Spatial-Temporal Stability of an Electrified Viscoelastic Liquid Jet

[+] Author and Article Information
Li-jun Yang

e-mail: yanglijun@buaa.edu.cn

Chen Wang

School of Astronautics,
Beijing University of Aeronautics and Astronautics,
Beijing 100191, China

1Corresponding author.

Contributed by the Fluids Engineering Division of ASME for publication in the Journal of Fluids Engineering. Manuscript received December 31, 2012; final manuscript received April 12, 2013; published online June 6, 2013. Assoc. Editor: Shizhi Qian.

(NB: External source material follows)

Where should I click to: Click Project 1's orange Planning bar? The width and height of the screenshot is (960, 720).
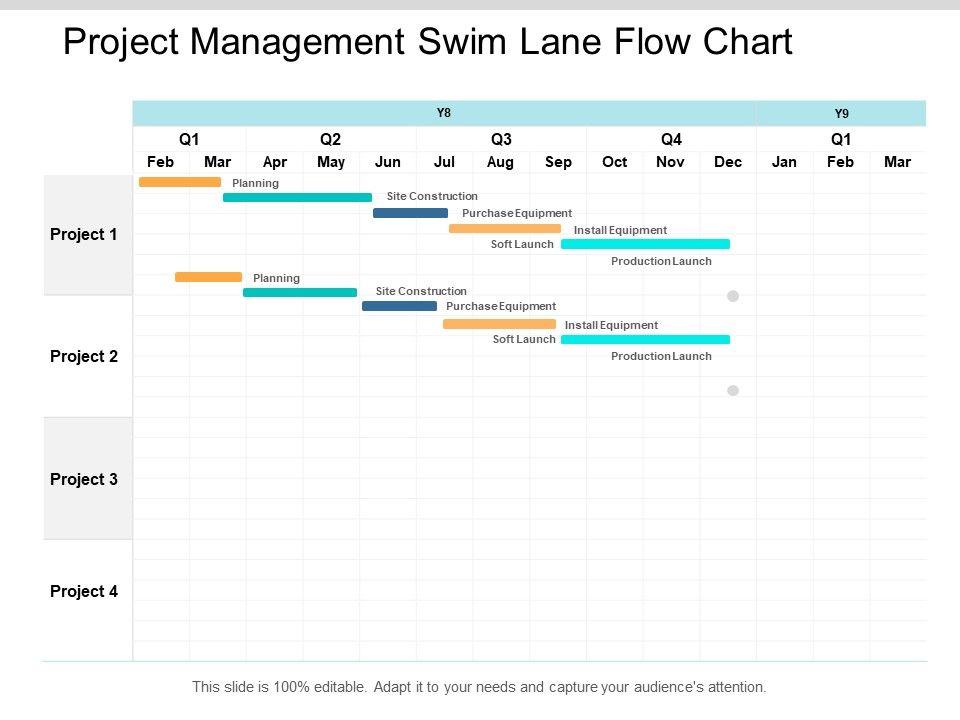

J. Fluids Eng 135(9), 094501 (Jun 06, 2013) (7 pages) Paper No: FE-12-1661; doi: 10.1115/1.4024265 History: Received December 31, 2012; Revised April 12, 2013

This paper presents theoretically the spatial-temporal instability behavior of an electrified viscoelastic liquid jet. Dimensionless parameters have been tested for their influence on the transition of absolute and convective instability for the electrified viscoelastic liquid jet. The results show that larger electrical Euler and Weber numbers can change the flow to convectively unstable. The increase of Reynolds number can decrease the absolute growth rate. Variations of time constant and density ratio rarely change the spatial-temporal instability behavior of the jet. The disturbance wavelength changes very little with these parameters when the flow is absolutely unstable.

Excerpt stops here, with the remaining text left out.